Das lag auch an den Mondpreisen an deutschen Kiosken und daran, dass für ein (deutlich günstigeres) Abo eine Kreditkarte nötig war. Die bekam ich irgendwann kostenlos von der Deutschen Bahn in Form einer Bahncard mit Kreditkartenfunktion. Bahn und Citibank gaben das Projekt schnell wieder auf, meine Kreditkarte jedoch habe ich bis heute. Inzwischen kommt sie von der Targobank, nachdem die Citibank ihr hiesiges Privatkundengeschäft an Crédit Mutuel verkauft und diese den Kunstnamen Targobank eingeführt hat.
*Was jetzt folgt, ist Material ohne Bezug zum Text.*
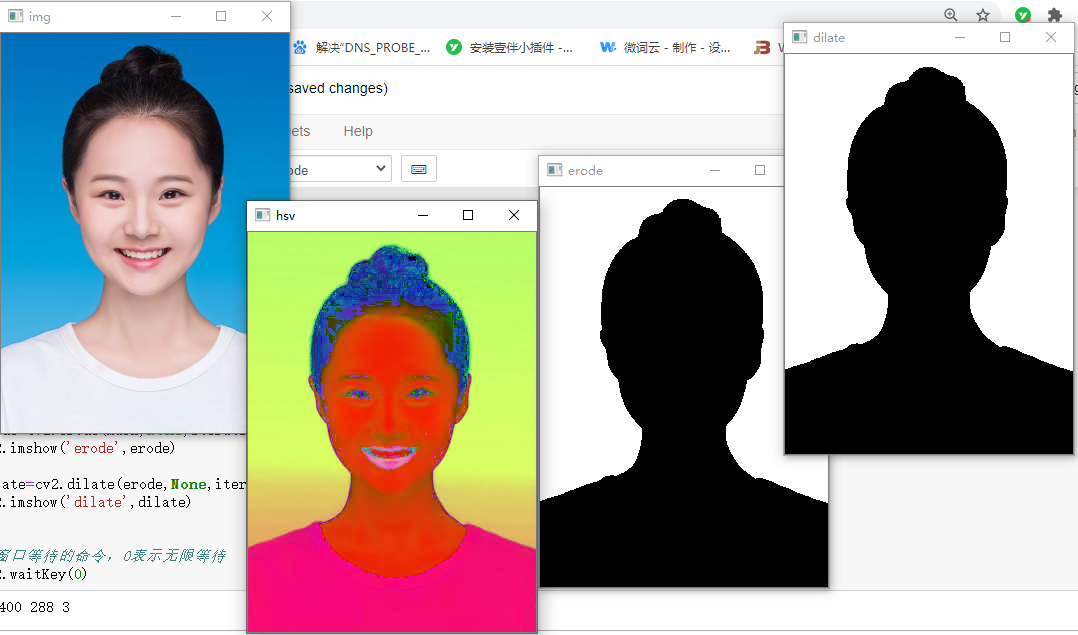Minimize the dilate image window
The image size is (1078, 635).
click(960, 37)
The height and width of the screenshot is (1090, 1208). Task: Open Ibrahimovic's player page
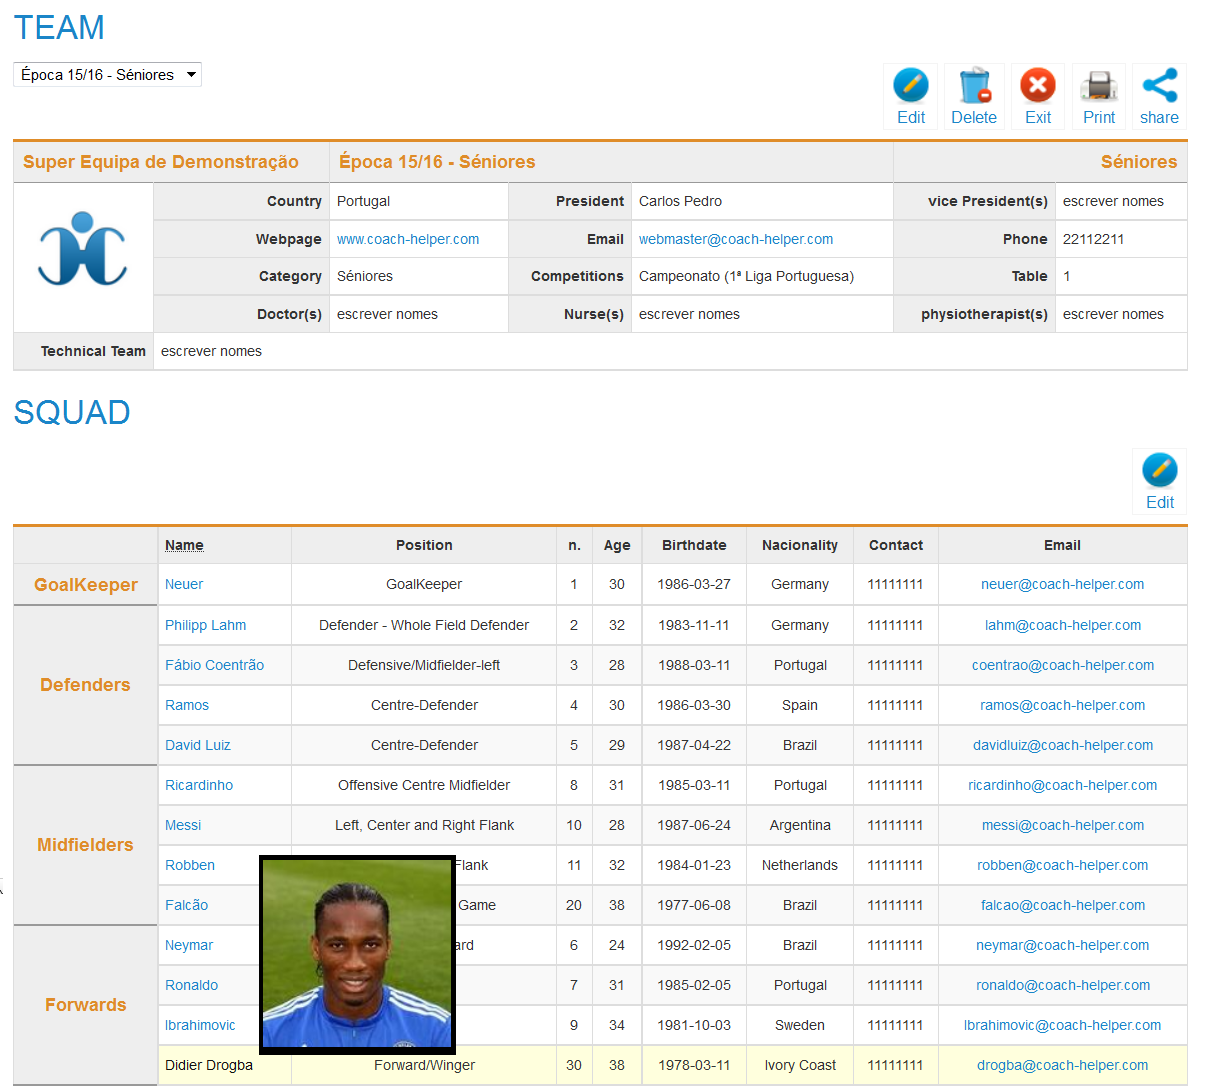pyautogui.click(x=200, y=1025)
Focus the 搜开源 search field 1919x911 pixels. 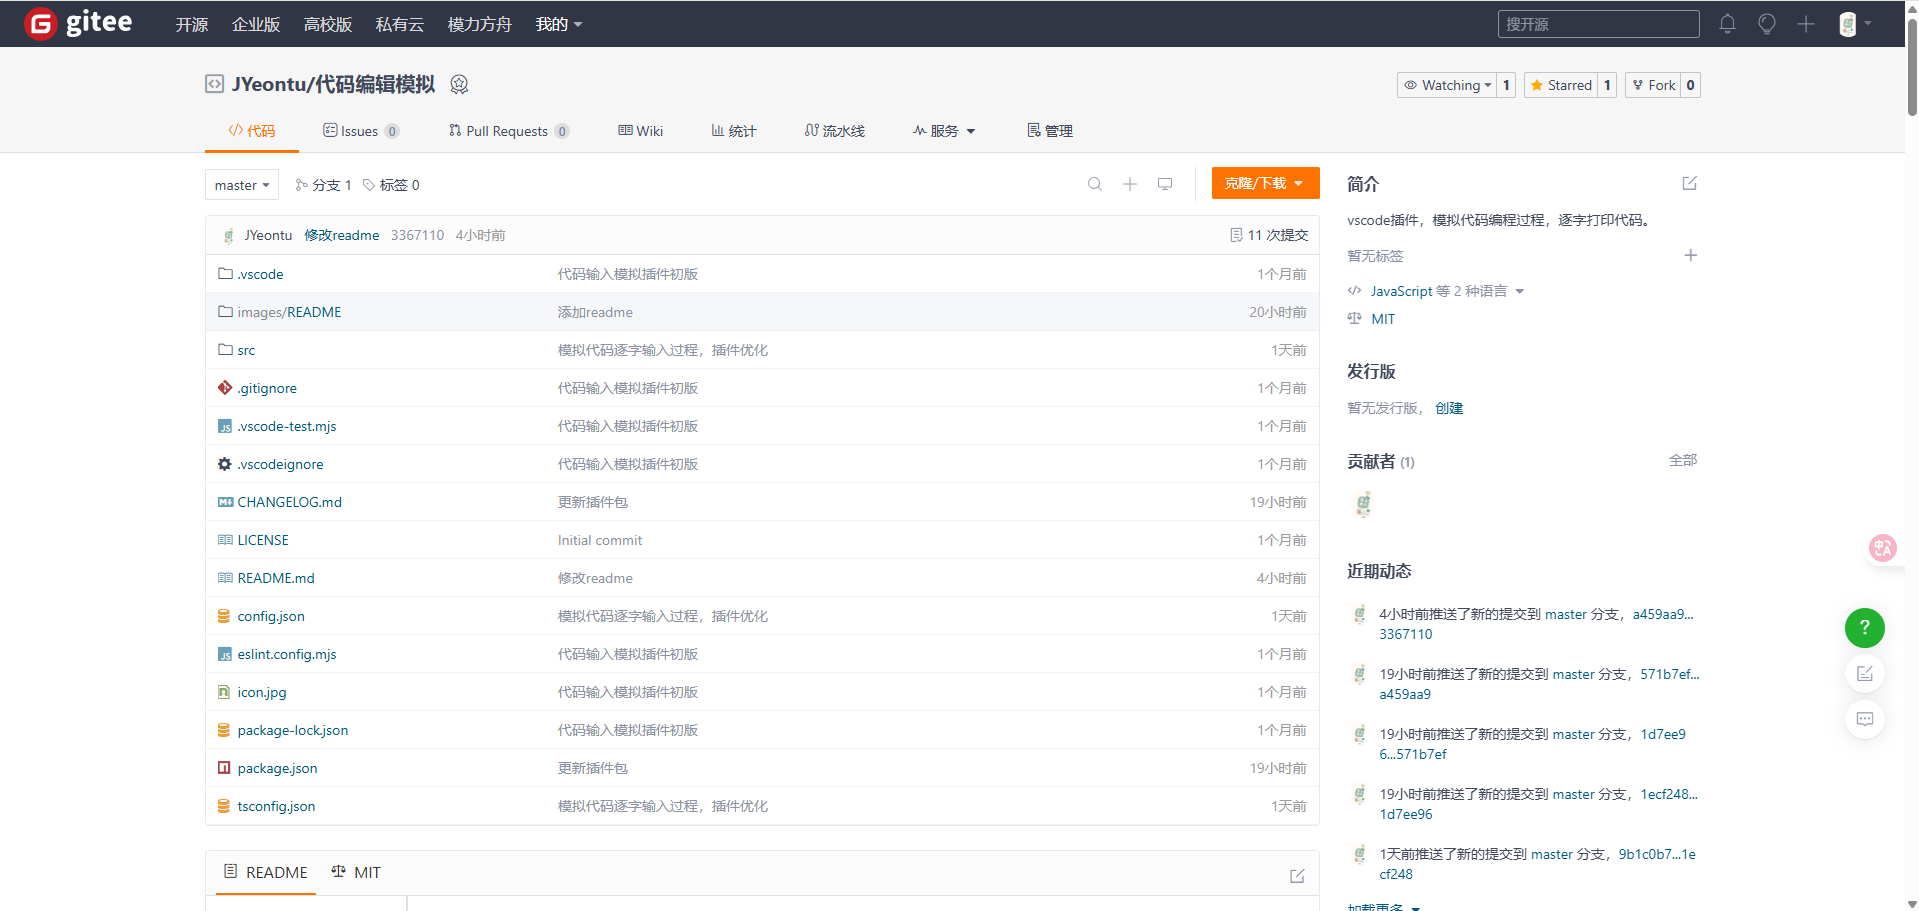tap(1599, 24)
Wie die deutlich erkennbaren Gebrauchsspuren zeigen, habe ich das Heft damals intensiv gelesen. Ich war noch Student in Berlin und nebenbei freier Radiojournalist, hatte also genug Zeit für die Lektüre. Das Studium endete, die Jobs wechselten, schließlich auch die Stadt. Nur Wired blieb.
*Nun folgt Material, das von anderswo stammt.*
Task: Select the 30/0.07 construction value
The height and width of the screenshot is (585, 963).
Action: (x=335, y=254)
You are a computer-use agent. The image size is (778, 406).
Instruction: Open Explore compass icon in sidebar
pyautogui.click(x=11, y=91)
Die Sammlung wuchs, zog mehrfach mit mir um und verstaubt heute im Regal. Mit Heft 13.08 war nach gut zehn Jahren im Sommer 2005 schließlich Schluss. Ich habe mein Abo damals nicht mehr erneuert. Übrigens ein schöner Brauch in den USA – dort laufen Zeitschriftenabos nach einem Jahr aus und müssen erneuert werden, anders als bei uns, wo es einer Kündigung bedarf, um ein Abo zu beenden.
Warum habe ich damals nicht wieder verlängert? Von den Krisenjahren 2001ff. blieb auch Wired nicht verschont. Ich hatte inzwischen zu bloggen begonnen, und mein Leseverhalten verschob sich mehr und mehr von Print weg in Richtung Digital. Ob daran die deutsche Wired viel ändern wird?
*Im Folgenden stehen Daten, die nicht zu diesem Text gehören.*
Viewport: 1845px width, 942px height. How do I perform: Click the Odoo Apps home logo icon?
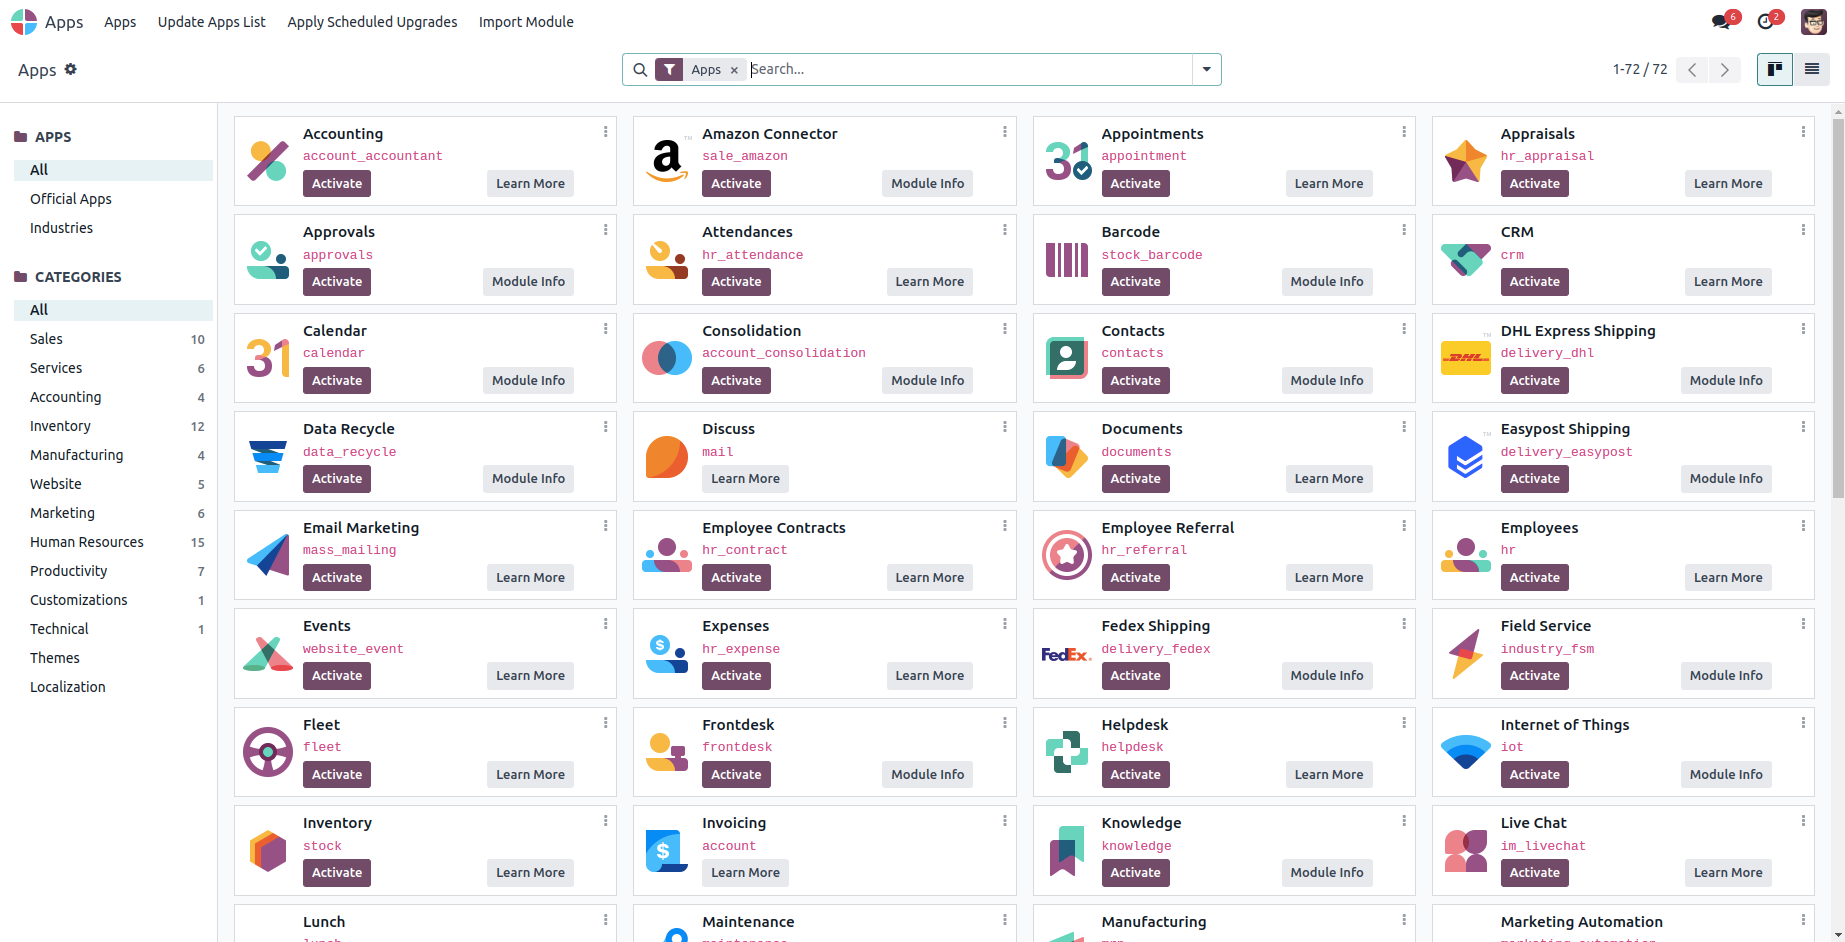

PS: Meine Wired-Sammlung (3.03 bis 13.08, die Hefte 13.04 und 13.05 scheinen zu fehlen, mindestens ein weiteres Heft vermisse ich leider auch, dafür ist ein anderes doppelt vorhanden) würde ich gern abgeben. Entweder an Selbstabholer oder gegen Erstattung der Versandkosten. Sonst geht sie demnächst ins Altpapier.
PS2: Die Frage, warum es eigentlich keine deutsche Wired gibt, hat uns hier auf dem Fischmarkt schon vor ziemlich genau fünf Jahren beschäftigt.